[Start]

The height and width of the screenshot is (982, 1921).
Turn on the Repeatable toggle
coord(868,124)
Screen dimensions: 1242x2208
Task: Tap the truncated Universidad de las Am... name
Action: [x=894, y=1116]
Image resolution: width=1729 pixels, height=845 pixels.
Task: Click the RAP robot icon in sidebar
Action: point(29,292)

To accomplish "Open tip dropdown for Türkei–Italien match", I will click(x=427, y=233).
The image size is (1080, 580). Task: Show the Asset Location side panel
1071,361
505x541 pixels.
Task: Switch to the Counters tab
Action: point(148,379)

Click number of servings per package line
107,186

[End]

# [EXERCISE AIM]
Can you print every one of the lines above word for word, with nothing changed?

# [RESULT FOR THIS EXERCISE]
The height and width of the screenshot is (982, 1921).
Turn on the Repeatable toggle
coord(868,124)
Screen dimensions: 1242x2208
Task: Tap the truncated Universidad de las Am... name
Action: [x=894, y=1116]
Image resolution: width=1729 pixels, height=845 pixels.
Task: Click the RAP robot icon in sidebar
Action: point(29,292)

To accomplish "Open tip dropdown for Türkei–Italien match", I will click(x=427, y=233).
The image size is (1080, 580). Task: Show the Asset Location side panel
1071,361
505x541 pixels.
Task: Switch to the Counters tab
Action: point(148,379)

Click number of servings per package line
107,186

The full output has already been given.